■ **Data shown**
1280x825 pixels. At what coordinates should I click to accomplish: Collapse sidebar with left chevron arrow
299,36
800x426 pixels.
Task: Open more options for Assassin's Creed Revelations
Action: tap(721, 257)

■ **What you have to do**
The answer should be the entries, given again without a single difference.

■ **Response for this exercise**
1280x825 pixels. At what coordinates should I click to accomplish: Collapse sidebar with left chevron arrow
299,36
800x426 pixels.
Task: Open more options for Assassin's Creed Revelations
Action: tap(721, 257)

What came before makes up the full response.